During that time, enrolled members of the Osage Indian nation were among the wealthiest people per capita in the world. The rich oil fields beneath their reservation brought millions of dollars into the tribe annually, distributed to tribal members holding "headrights" that could not be bought or sold but only inherited. This vast wealth attracted the attention of unscrupulous whites who found ways to divert it to themselves by marrying Osage women or by having Osage declared legally incompetent so the whites could fleece them through the administration of their estates.
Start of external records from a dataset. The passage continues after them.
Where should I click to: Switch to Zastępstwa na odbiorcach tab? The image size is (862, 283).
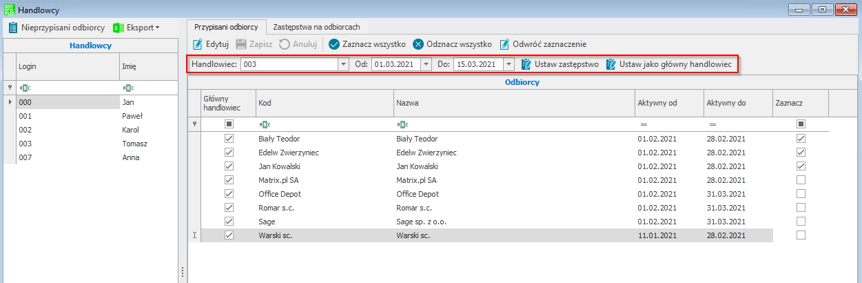317,26
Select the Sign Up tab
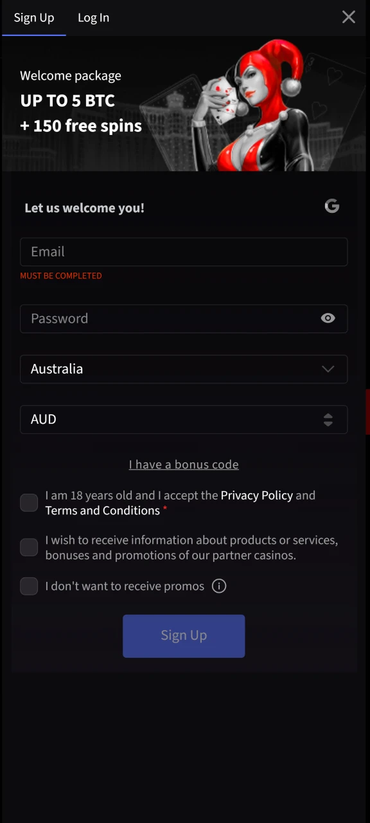Viewport: 370px width, 823px height. (x=33, y=17)
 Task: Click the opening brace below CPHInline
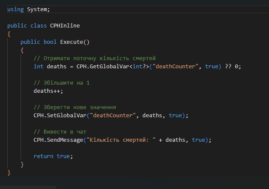9,34
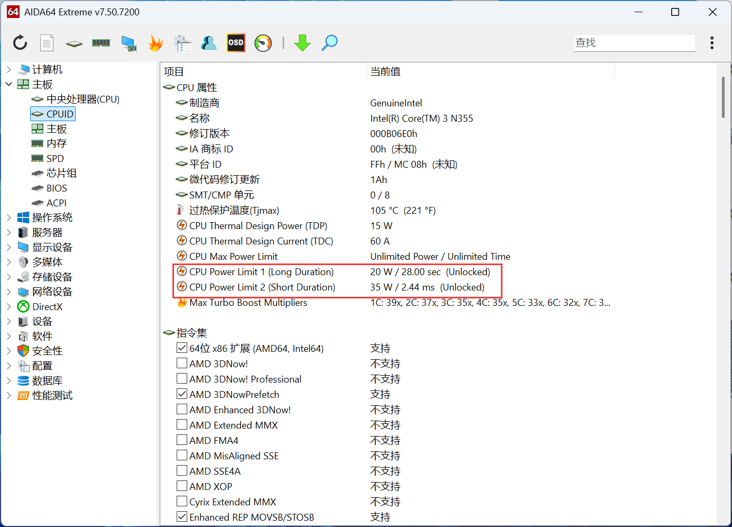Click the memory module toolbar icon
The width and height of the screenshot is (732, 527).
[x=101, y=43]
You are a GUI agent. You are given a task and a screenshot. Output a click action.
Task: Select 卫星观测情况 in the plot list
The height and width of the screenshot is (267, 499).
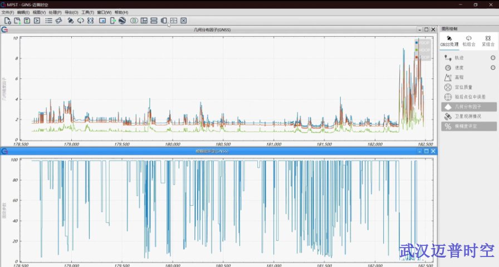pos(467,117)
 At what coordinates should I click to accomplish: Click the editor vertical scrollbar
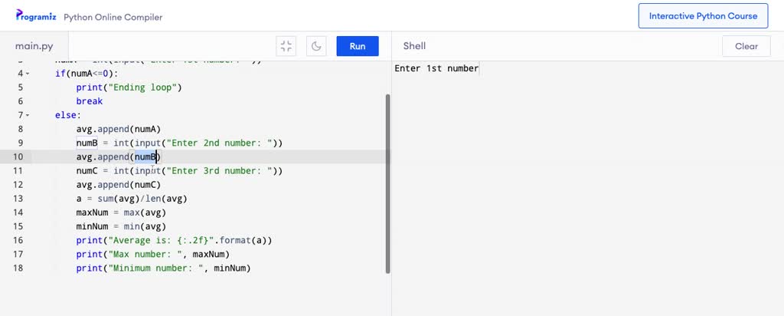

For some, however, these deceptive tactics were not enough, and a plague of violent death—by shooting, poison, orchestrated automobile accident, and bombing—began to decimate the Osage in what they came to call the "Reign of Terror." Corrupt and incompetent law enforcement and judicial systems ensured that the perpetrators were never found or punished until the young J. Edgar Hoover saw cracking these cases as a means of burnishing the reputation of the newly professionalized FBI. Bestselling New Yorker staff writer Grann (The Devil and Sherlock Holmes: Tales of Murder, Madness, and Obsession, 2010, etc.) follows Special Agent Tom White and his assistants as they track the killers of one extended Osage family through a closed local culture of greed, bigotry, and lies in pursuit of protection for the survivors and justice for the dead. But he doesn't stop there; relying almost entirely on primary and unpublished sources, the author goes on to expose a web of conspiracy and corruption that extended far wider than even the FBI ever suspected. This page-turner surges forward with the pacing of a true-crime thriller, elevated by Grann's crisp and evocative prose and enhanced by dozens of period photographs.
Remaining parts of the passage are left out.